Ben, îmânın gözüyle ve Kur'ân'ın tâlimiyle ve nûruyla ve Resûl-i Ekrem Aleyhissalâtü Vesselâmın dersiyle ve ism-i Hakîmin göstermesiyle görüyorum ki:
Semâvâtta hiçbir deverân ve hareket yoktur ki, böyle intizâmıyla Senin mevcudiyetine işaret ve delâlet etmesin.
Ve hiçbir ecrâm-ı semâviye yoktur ki, sükûtuyla, gürültüsüz vazife görerek, direksiz durmalarıyla Senin rubûbiyetine ve vahdetine şehâdeti ve işareti olmasın.
Ve hiçbir yıldız yoktur ki, mevzun hilkatiyle, muntazam vaziyetiyle ve nûrânî tebessümüyle ve bütün yıldızlara mümâselet ve müşâbehet sikkesiyle, Senin haşmet-i ulûhiyetine ve vahdâniyetine işaret ve şehâdette bulunmasın.
Ve on iki seyyâreden hiçbir seyyâre yıldız yoktur ki, hikmetli hareketiyle ve itaatli musahhariyetiyle ve intizamlı vazifesiyle ve ehemmiyetli peykleriyle Senin vücûb-u vücuduna şehâdet ve saltanât-ı ulûhiyetine işaret etmesin.
Evet, gökler sekeneleriyle, herbiri tek başıyla şehâdet ettikleri gibi, heyet-i mecmuasıyla, derece-i bedâhette-ey zemin ve gökleri yaratan Yaratıcı! Senin vücûb-u vücuduna öyle zâhir şehâdet-ve ey zerrâtı, muntazam mürekkebâtıyla tedbîrini gören ve idâre eden ve bu seyyâre yıldızları manzum peykleriyle döndüren, emrine itaat ettiren!-Senin vahdetine ve birliğine öyle kuvvetli şehâdet ederler ki, göğün yüzünde bulunan yıldızlar sayısınca nûrânî bürhanlar ve parlak deliller, o şehâdeti tasdik ederler.
Hem bu sâfî, temiz, güzel gökler, fevkalâde büyük ve fevkalâde süratli ecrâmıyla, muntazam bir ordu ve elektrik lâmbalarıyla süslenmiş bir saltanat donanması vaziyetini göstermek cihetiyle, Senin rubûbiyetinin haşmetine ve her şeyi îcad eden kudretinin azametine zâhir delâlet; ve hadsiz semâvâtı ihâta eden hâkimiyetinin ve herbir zîhayatı kucağına alan rahmetinin hadsiz genişliklerine kuvvetli işaret; ve bütün mahlukat-ı semâviyenin bütün işlerine ve keyfiyetlerine taallûk eden ve avucuna alan, tanzim eden ilminin her şeye ihâtasına ve hikmetinin her işe şümûlüne şüphesiz şehâdet ederler.
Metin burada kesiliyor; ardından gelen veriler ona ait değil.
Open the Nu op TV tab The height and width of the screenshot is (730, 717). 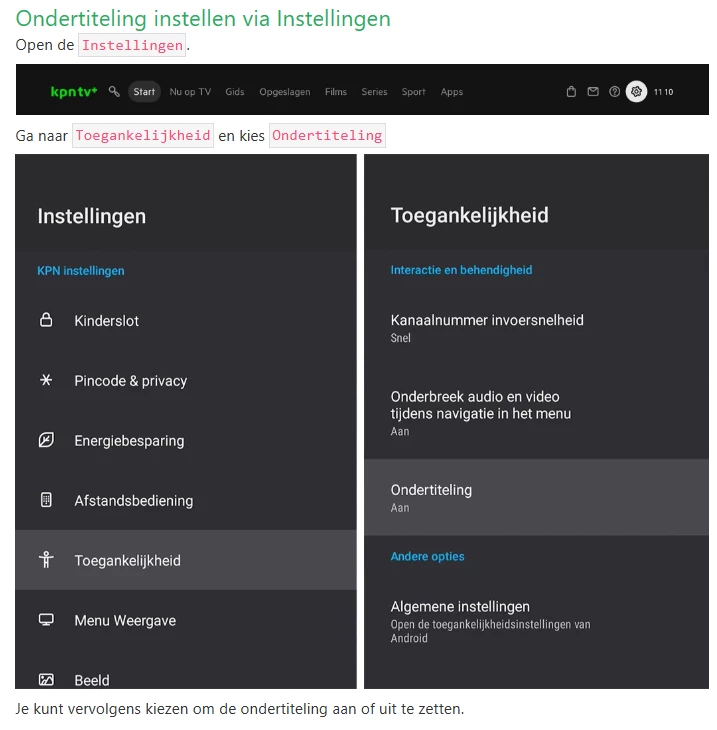coord(190,92)
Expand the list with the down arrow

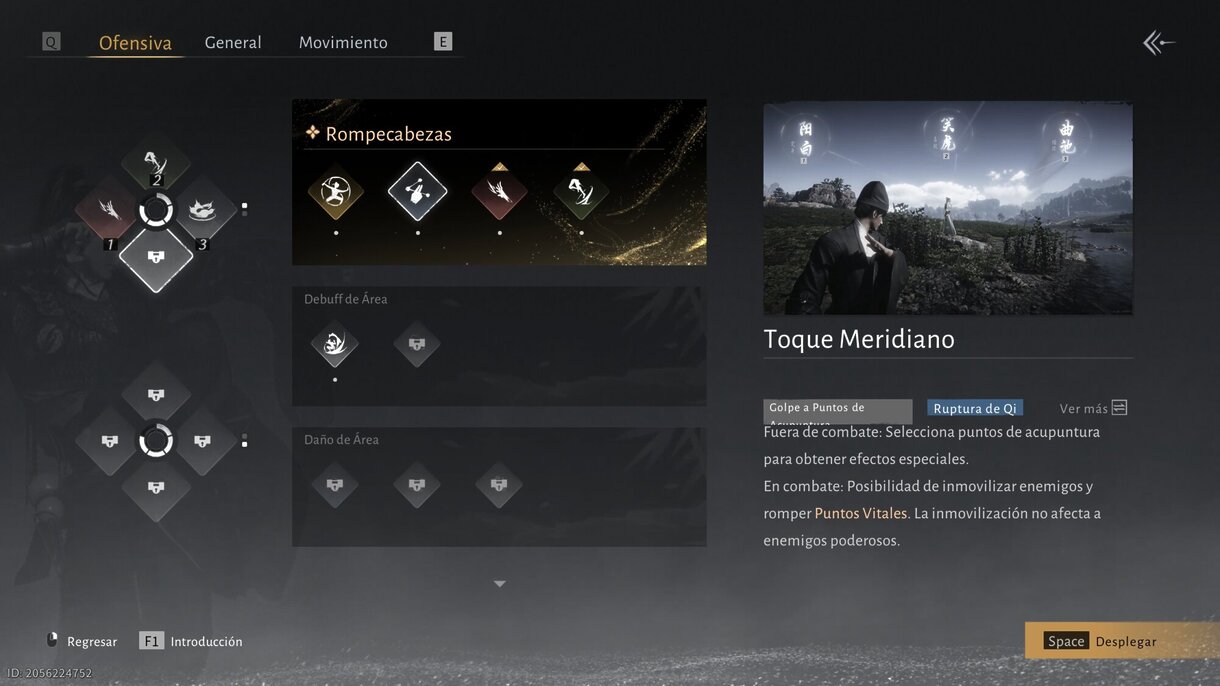coord(499,584)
Ve o şehâdet ve delâlet o kadar zâhirdir ki, güyâ yıldızlar, şâhit olan göklerin şehâdet kelimeleri ve tecessüm etmiş nûrânî delilleridirler.
Hem, semâvât meydanında, denizinde, fezâsındaki yıldızlar ise, mutî neferler, muntazam sefîneler, hârika tayyâreler, acâip lâmbalar gibi vaziyetiyle, Senin saltanât-ı ulûhiyetinin şâşaasını gösteriyorlar.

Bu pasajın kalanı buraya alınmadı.